Your assignment
Output only the lines that run from the line holding "Task: Click the Bonded" to the end of the data below, including both ends, without any pictures.

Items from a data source
= = = = =
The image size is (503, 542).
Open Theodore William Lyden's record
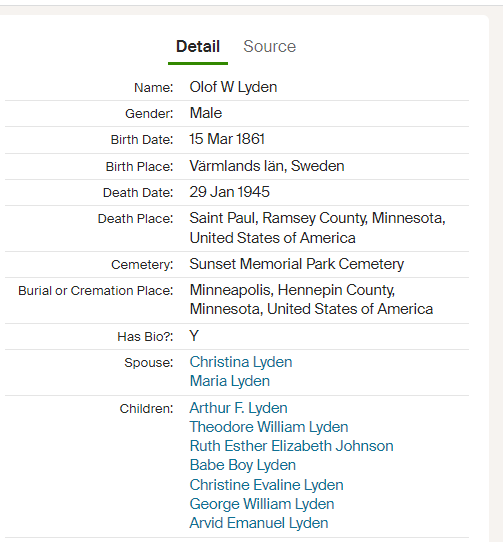tap(269, 427)
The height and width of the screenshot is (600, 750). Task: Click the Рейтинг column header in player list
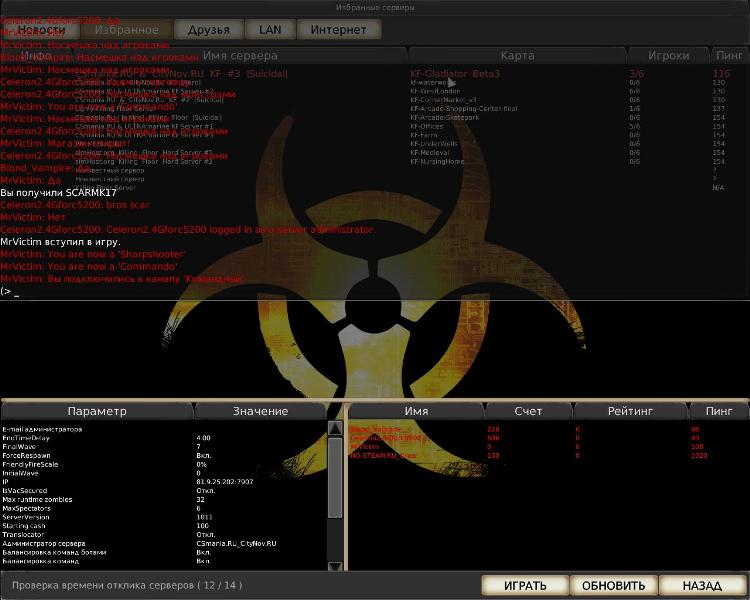630,411
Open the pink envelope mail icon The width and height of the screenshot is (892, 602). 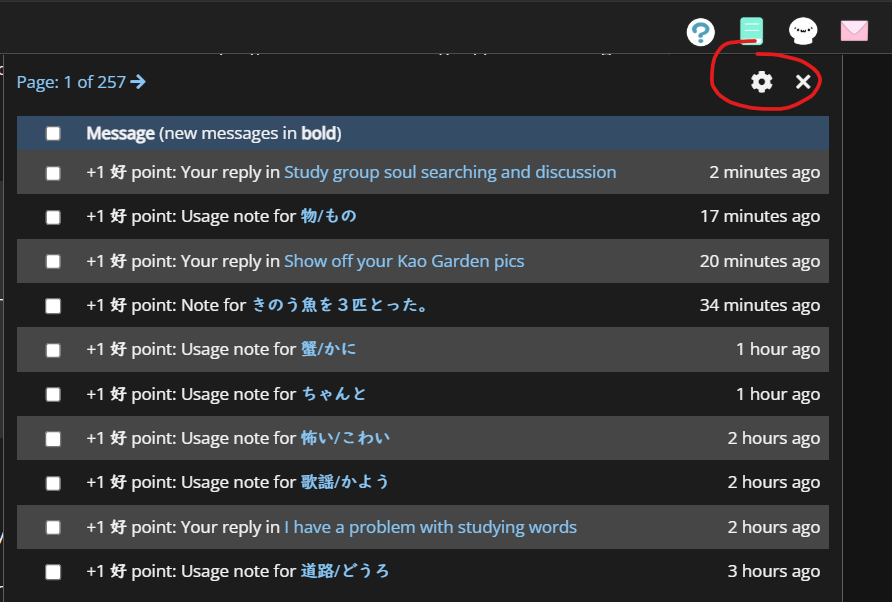tap(854, 31)
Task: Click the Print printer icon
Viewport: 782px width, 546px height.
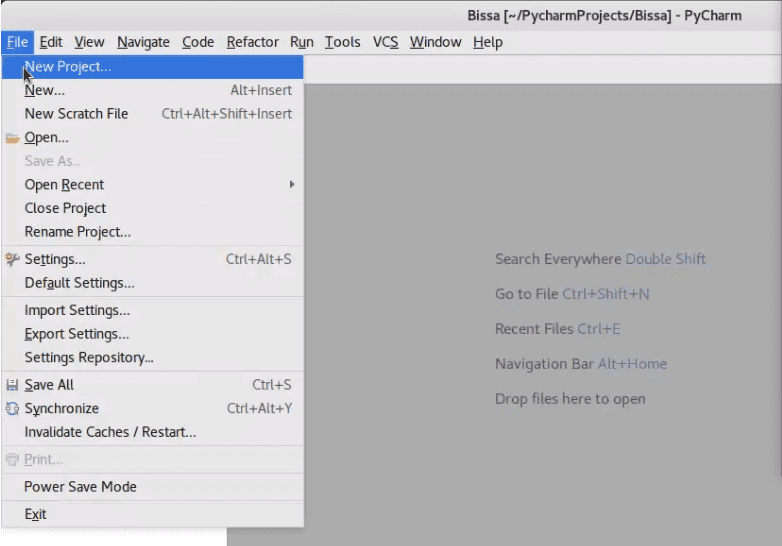Action: coord(12,459)
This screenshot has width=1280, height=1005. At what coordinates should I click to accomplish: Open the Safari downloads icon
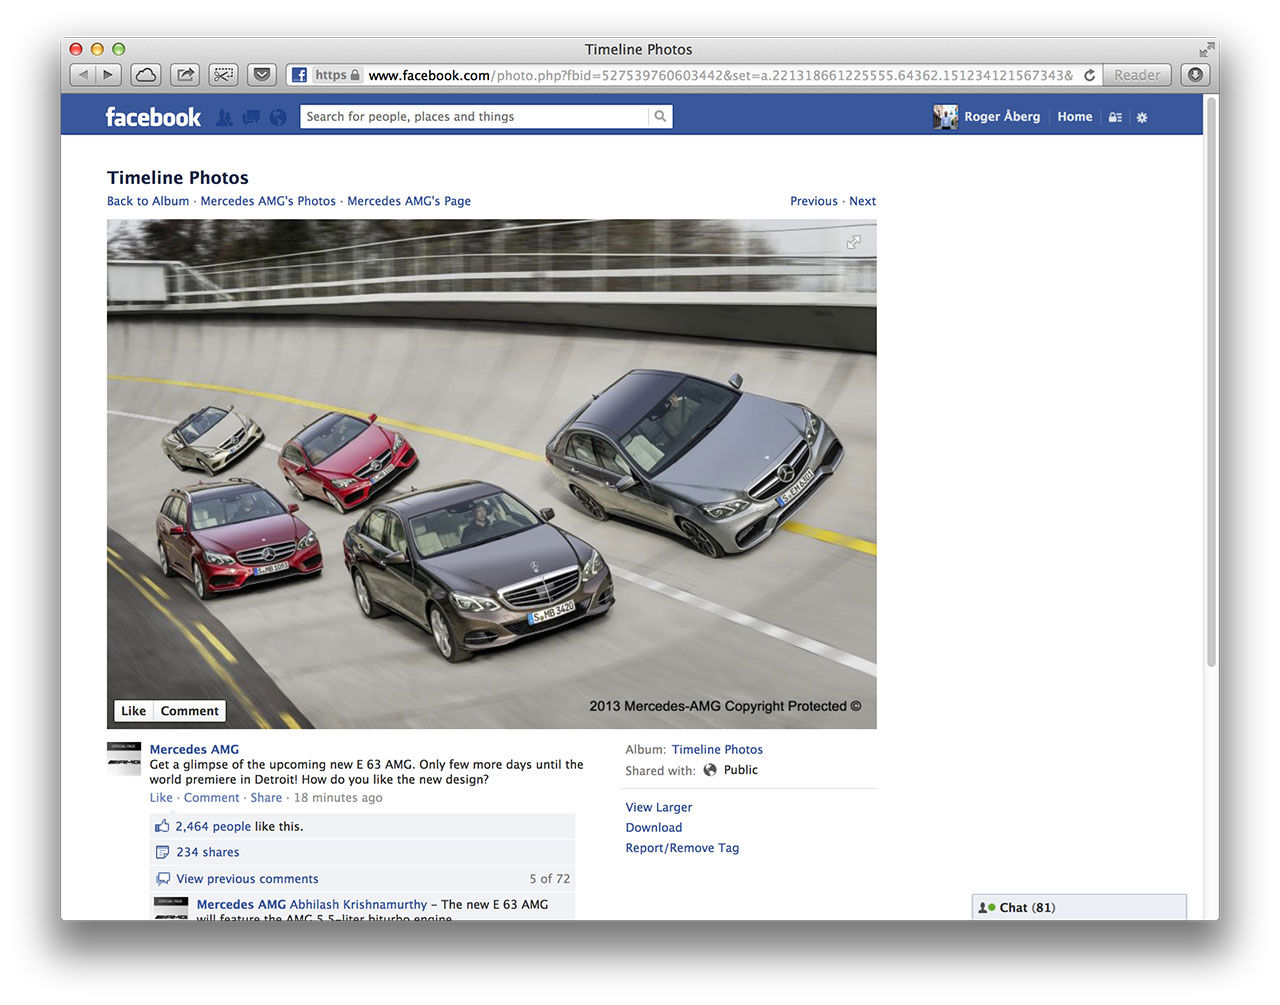click(1195, 75)

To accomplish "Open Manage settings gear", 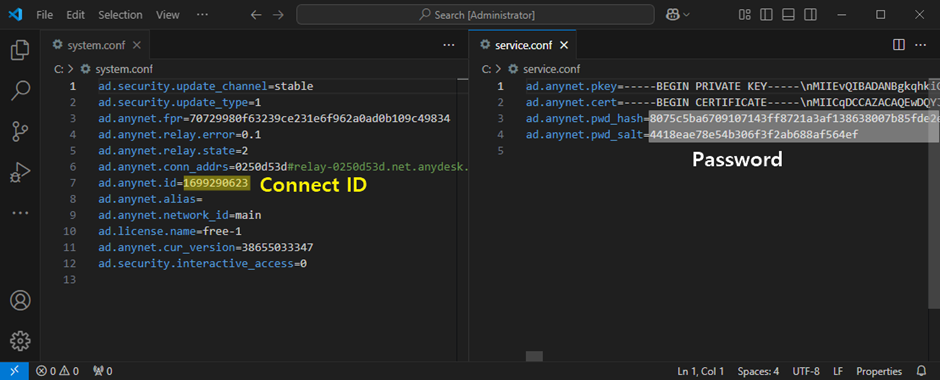I will [20, 341].
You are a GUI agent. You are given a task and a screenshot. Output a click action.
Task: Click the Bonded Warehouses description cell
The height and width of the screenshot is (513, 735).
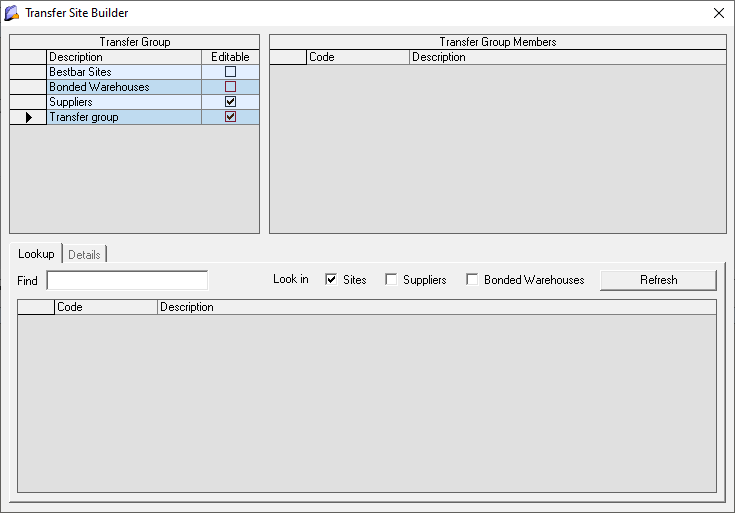pyautogui.click(x=123, y=87)
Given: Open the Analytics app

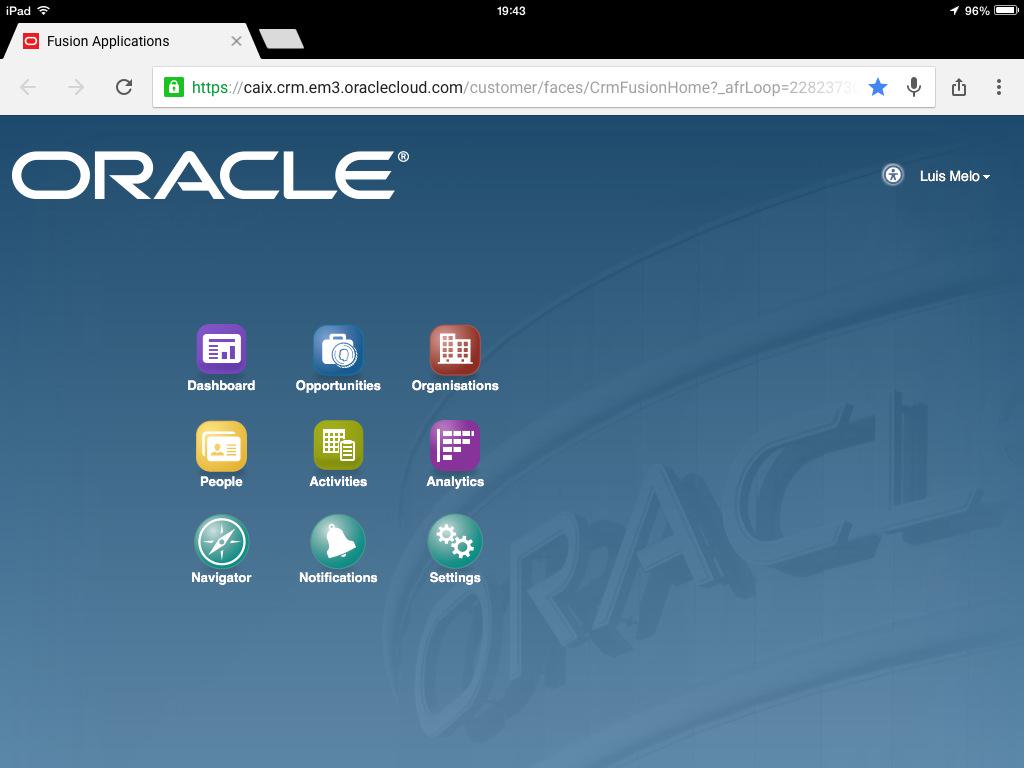Looking at the screenshot, I should tap(455, 445).
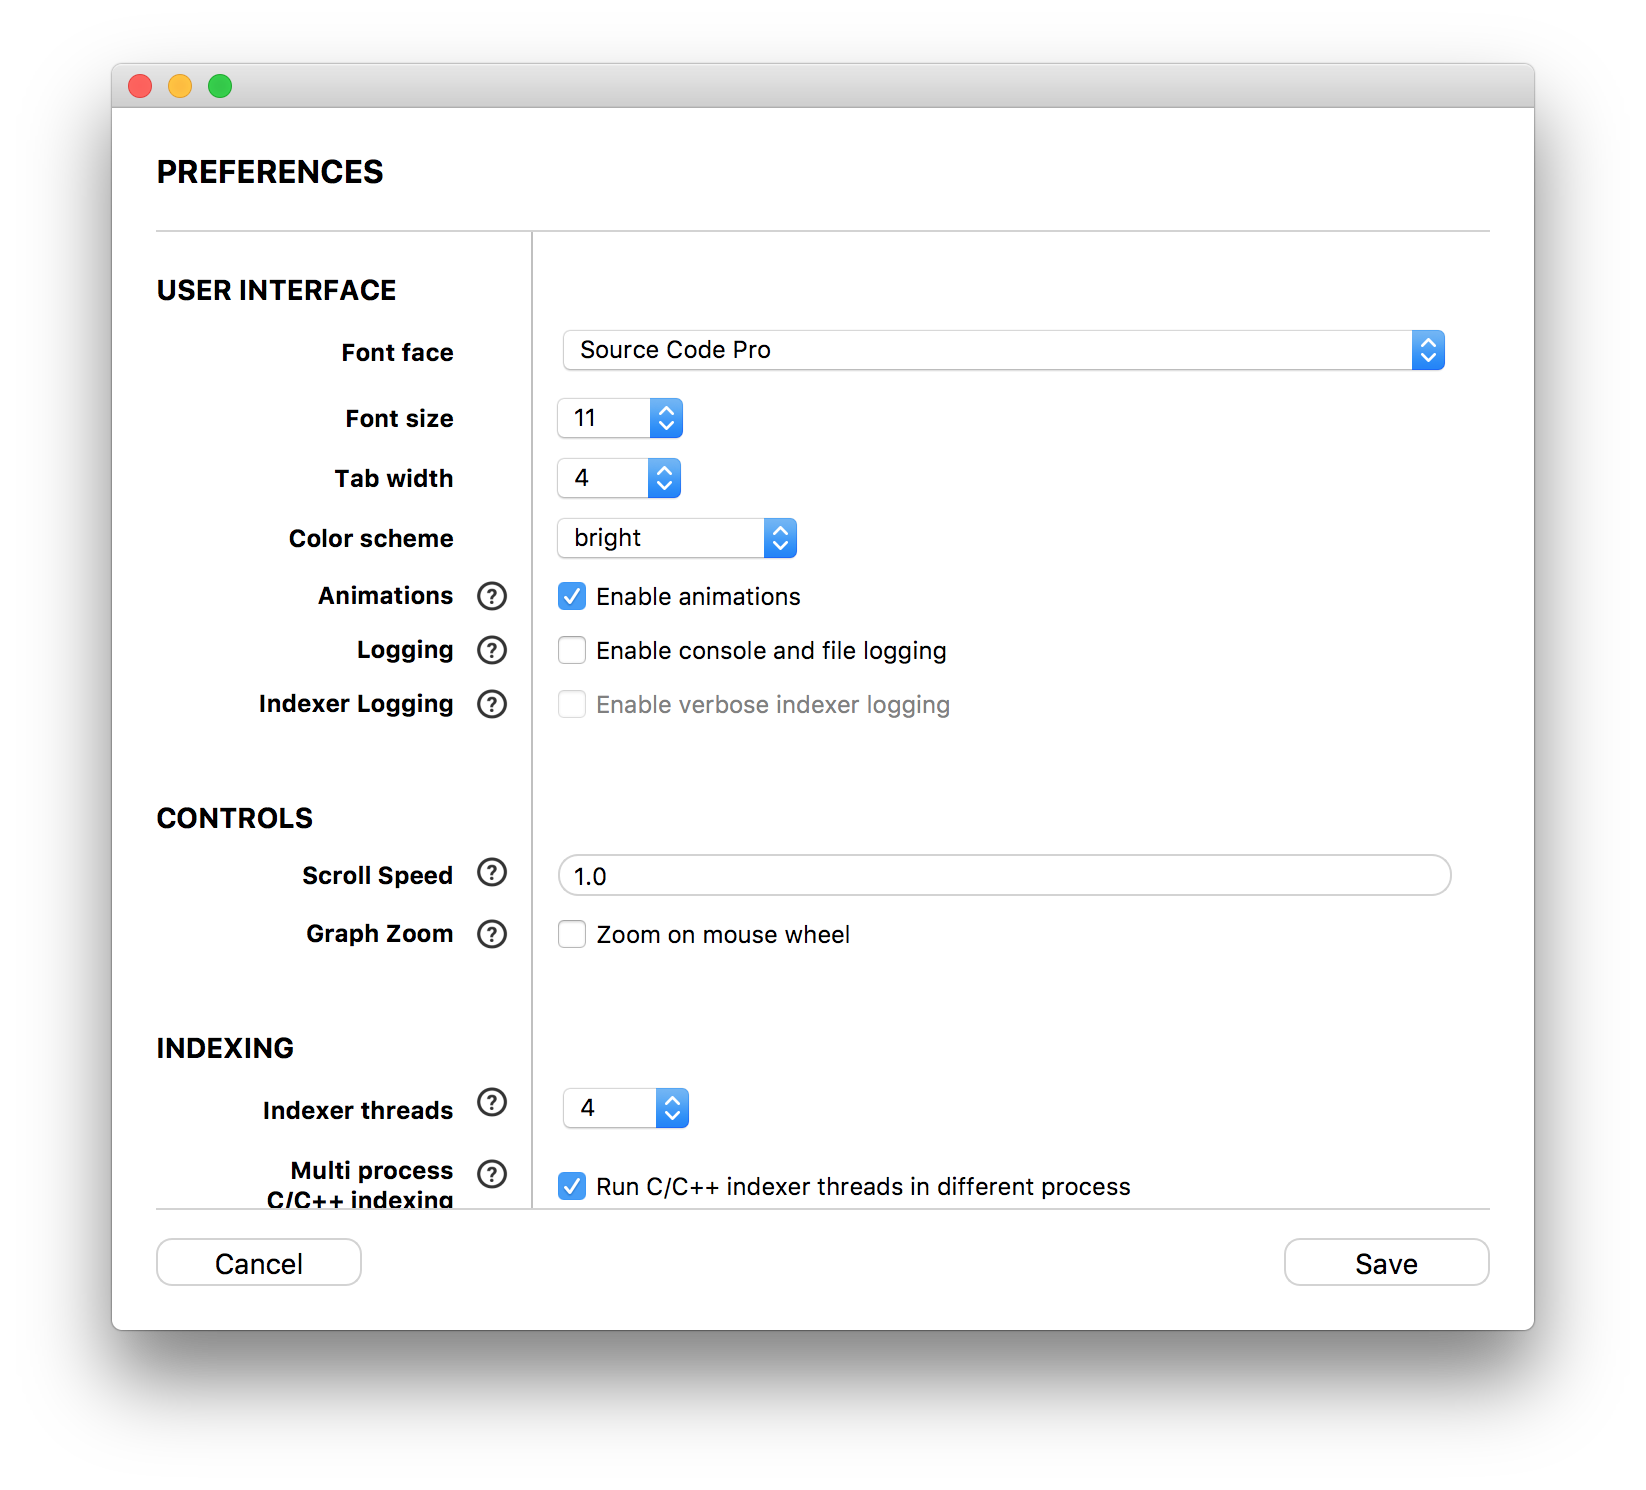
= = = = =
Exercise solution
Task: Click the Bonded Warehouses description cell
The height and width of the screenshot is (513, 735).
pyautogui.click(x=123, y=87)
Given: Open the Analytics app

Looking at the screenshot, I should tap(455, 445).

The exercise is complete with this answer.